The Reverse Underground Railroad

While many Americans are likely familiar with the Underground Railroad that was active during the 19th century, far fewer are familiar with what has been dubbed the Reverse Underground Railroad.

Last week, Winthrop University hosted Richard Bell, a researcher and associate professor of history at the University of Maryland, to talk about his new book “Stolen: Five Free Boys Kidnapped into Slavery and Their Astonishing Odyssey Home.” According to Bell’s website, the book is about five black children who were kidnapped by a gang of slavers and taken off to be sold into slavery.

In an essay titled “Counterfeit Kin: Kidnappers of Color, the Reverse Underground Railroad, and the Origins of Practical Abolition” which was published in the Journal of the Early Republic, Bell elaborated on the definition of the Reverse Underground Railroad. He wrote that is a term he uses “advisedly, keenly aware of the important differences between the experiences of freedom-seekers exiting slavery and free persons enslaved and trafficked into it. Yet, the two migrations were in other ways comparable. Both trafficking networks were loosely organized, sporadic, ad hoc, and essentially opportunistic. Each made use of an everchanging roster of trusted allies to conceal black migrants in private homes, warehouses, stables, barns, cellars, and attics, and in various smaller outbuildings all hidden in plain sight. Participants in both networks relied on false documents, fake identities, and disguise, and undertook considerable legal and physical risk to travel undetected and undisturbed over vast distances.”

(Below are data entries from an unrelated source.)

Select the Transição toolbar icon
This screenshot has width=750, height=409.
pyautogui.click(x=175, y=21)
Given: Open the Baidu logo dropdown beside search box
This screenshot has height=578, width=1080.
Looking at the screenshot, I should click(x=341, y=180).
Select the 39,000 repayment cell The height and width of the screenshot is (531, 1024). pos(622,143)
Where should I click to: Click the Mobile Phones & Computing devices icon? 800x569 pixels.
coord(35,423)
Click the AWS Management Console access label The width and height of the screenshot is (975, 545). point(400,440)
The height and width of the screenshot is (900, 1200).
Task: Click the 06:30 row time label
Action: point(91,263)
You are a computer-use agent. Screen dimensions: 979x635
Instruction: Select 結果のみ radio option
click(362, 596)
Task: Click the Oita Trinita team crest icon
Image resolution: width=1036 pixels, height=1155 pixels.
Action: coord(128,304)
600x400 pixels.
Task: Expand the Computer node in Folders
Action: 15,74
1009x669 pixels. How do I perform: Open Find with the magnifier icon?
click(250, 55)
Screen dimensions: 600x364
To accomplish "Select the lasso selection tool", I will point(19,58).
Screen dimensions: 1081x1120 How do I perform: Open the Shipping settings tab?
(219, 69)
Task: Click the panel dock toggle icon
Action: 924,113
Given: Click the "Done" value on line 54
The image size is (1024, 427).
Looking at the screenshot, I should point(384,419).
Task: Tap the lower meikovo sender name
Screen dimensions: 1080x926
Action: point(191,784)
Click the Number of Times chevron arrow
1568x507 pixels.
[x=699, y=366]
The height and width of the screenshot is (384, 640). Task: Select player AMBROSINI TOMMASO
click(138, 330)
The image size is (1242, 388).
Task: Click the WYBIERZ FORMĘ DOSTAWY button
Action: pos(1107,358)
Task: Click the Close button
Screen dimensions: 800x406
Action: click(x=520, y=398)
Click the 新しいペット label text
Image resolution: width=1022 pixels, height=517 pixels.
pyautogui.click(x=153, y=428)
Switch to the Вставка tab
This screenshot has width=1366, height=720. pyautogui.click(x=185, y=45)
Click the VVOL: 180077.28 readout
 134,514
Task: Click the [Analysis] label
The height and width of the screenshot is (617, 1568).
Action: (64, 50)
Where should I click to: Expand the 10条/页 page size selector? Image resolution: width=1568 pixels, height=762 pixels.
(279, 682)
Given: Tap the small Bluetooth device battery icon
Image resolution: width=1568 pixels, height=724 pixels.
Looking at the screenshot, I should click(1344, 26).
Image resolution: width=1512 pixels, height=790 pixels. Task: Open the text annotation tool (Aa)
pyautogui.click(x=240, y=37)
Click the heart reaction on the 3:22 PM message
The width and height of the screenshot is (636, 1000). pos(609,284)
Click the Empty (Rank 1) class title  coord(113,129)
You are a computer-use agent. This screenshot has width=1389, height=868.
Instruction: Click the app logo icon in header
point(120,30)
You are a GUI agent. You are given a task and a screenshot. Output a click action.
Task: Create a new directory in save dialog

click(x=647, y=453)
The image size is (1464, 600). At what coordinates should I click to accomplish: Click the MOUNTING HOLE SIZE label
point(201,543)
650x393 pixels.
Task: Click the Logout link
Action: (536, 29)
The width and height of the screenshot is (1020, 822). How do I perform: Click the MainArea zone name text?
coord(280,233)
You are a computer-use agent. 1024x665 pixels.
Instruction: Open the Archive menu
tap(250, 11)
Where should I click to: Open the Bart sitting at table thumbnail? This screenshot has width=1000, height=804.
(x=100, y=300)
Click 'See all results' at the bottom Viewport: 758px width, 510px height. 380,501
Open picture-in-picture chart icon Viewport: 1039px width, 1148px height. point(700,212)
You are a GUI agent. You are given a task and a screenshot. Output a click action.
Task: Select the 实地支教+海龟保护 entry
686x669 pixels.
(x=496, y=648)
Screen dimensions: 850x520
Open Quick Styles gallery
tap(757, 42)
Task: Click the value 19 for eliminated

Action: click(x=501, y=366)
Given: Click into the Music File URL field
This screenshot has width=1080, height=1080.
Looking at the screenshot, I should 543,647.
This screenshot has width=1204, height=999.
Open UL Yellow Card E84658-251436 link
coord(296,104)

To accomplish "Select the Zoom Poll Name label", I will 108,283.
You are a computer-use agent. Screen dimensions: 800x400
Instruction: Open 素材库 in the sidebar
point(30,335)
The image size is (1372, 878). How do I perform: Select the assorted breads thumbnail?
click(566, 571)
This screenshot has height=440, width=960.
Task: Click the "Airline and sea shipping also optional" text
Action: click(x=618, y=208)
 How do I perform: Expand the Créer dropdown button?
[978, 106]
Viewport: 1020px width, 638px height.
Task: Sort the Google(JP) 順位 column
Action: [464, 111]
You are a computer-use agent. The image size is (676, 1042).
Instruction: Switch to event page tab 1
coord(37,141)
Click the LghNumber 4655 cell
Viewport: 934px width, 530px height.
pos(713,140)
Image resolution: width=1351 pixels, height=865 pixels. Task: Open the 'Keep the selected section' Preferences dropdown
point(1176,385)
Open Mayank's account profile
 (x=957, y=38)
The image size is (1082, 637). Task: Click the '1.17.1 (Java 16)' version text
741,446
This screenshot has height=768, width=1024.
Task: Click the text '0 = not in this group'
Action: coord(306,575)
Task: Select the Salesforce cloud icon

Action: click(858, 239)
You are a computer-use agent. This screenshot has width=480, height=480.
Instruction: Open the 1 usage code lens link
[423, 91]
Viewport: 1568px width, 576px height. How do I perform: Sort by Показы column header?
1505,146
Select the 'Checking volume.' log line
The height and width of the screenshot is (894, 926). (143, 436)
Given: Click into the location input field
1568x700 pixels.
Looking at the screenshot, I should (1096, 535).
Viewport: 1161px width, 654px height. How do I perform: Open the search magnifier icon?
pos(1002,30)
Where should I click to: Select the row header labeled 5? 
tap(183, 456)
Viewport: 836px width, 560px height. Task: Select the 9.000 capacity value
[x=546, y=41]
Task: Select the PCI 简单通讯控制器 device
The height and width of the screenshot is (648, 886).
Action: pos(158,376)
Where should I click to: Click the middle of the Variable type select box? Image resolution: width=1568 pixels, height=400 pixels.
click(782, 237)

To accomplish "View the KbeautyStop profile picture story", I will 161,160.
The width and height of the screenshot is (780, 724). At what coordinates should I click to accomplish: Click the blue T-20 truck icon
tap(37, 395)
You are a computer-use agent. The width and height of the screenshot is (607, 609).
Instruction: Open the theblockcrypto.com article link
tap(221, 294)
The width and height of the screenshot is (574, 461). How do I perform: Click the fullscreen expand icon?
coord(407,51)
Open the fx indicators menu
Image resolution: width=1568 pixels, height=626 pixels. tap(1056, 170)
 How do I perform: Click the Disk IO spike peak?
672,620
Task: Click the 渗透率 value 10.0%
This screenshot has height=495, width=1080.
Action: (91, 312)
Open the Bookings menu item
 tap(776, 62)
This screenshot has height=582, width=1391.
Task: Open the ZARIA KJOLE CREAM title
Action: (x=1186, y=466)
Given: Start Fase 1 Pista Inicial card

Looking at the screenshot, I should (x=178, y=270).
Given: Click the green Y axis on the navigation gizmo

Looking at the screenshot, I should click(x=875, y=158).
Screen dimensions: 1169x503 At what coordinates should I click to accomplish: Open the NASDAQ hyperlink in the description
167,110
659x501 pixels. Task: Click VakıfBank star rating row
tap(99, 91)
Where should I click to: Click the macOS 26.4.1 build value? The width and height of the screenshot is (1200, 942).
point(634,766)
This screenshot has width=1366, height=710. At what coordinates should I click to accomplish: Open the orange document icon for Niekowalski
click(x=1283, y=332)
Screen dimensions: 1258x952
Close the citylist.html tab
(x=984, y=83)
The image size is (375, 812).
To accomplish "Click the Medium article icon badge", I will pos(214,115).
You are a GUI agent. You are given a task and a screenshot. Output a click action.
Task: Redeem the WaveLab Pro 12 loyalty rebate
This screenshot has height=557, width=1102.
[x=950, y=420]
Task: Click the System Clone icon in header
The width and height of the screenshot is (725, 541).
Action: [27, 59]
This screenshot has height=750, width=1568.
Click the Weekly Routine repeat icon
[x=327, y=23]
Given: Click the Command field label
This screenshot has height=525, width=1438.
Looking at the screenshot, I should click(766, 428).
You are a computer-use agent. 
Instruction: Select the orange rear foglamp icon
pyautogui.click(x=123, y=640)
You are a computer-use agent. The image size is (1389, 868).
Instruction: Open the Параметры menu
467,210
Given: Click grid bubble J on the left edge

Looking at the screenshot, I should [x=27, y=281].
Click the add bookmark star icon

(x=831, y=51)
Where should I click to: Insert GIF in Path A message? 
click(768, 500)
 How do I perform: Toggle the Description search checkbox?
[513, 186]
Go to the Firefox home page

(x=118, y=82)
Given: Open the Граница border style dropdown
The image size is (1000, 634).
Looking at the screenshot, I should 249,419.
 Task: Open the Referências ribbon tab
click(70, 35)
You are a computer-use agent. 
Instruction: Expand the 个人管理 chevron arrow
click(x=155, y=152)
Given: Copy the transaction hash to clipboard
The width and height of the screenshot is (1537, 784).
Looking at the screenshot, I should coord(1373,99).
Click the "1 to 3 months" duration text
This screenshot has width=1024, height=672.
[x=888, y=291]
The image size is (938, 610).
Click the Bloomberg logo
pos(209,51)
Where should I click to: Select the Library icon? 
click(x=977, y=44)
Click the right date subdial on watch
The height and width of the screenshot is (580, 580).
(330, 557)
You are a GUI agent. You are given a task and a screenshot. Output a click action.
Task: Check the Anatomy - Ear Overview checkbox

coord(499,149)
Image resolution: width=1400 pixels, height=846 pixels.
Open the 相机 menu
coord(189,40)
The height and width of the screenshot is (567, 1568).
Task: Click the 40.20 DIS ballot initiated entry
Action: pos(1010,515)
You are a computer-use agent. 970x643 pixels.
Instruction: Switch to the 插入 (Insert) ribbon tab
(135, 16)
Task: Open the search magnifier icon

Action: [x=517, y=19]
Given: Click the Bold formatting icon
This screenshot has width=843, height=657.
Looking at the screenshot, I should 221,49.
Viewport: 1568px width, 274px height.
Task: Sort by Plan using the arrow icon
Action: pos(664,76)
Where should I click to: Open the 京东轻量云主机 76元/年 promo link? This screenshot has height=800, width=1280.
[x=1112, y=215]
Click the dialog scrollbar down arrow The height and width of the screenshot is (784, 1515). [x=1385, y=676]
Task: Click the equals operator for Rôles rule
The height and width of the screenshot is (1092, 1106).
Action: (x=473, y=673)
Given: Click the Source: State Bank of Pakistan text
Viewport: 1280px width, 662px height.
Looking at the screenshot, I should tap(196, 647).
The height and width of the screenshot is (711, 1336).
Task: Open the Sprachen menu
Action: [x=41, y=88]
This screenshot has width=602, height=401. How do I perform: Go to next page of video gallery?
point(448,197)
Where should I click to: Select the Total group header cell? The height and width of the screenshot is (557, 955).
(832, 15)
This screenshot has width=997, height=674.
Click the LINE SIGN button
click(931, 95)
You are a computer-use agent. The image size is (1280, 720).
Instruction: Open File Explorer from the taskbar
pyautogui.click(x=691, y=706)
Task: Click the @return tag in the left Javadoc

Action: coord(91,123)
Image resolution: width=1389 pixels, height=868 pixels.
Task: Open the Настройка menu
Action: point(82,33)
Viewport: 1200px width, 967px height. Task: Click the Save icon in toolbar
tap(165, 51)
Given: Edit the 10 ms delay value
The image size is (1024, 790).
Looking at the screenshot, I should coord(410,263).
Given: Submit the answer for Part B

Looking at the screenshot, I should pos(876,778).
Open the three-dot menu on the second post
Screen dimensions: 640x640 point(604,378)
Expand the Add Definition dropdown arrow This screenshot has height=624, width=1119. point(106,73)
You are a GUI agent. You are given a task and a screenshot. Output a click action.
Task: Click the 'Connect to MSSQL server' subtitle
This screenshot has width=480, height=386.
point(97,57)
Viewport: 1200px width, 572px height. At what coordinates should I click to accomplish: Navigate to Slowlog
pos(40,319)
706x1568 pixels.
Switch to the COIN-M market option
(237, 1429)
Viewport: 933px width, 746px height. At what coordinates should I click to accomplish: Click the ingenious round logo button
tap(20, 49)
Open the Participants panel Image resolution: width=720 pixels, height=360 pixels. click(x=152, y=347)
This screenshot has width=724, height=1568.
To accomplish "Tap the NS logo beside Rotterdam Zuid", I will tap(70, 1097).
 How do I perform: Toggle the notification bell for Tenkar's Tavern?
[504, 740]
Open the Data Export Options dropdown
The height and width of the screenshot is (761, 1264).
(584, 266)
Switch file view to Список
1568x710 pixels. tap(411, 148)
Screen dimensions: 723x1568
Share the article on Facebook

The boys who are the subject of “Stolen” were residing in the Northern United States when they were kidnapped. Although slavery in the U.S. was only practied in the South at that time, Northern cities such as Philadelphia were prime hunting ground for kidnappers due to the large population of African Americans, which included a large number of children.

Describing the experiences of Cornelius Sinclair and the other five kidnapped children, Bell said that “yesterday, all five boys had been free. But today, they were suddenly slaves. Prisoners of a gang of child snatchers, who planned to sell their lives and their labor, most likely to plantation owners in the deep, deep South.” He went on to say that there were “dozens” of African American children who “vanished in similar circumstances” in Philadelphia in 1825.

“In the early nineteenth century, the city, Philadelphia, was the hub of American slavery’s blackest market. Philadelphia’s gridded streets and its tangled alleys were hunting grounds for crews of professional kidnappers who made their livings turning free black kids like Cornelius into sudden slaves,” Bell said.

Bell said that the children were loaded onto ships just outside of the city after being kidnapped, and were then “warehoused” for a period of time in a “pair of safehouses down on the DelMarVa Peninsula.” After that, their “captors marched them halfway across this enormous continent to the Deep South, where they tried to sell all five boys for slaves.”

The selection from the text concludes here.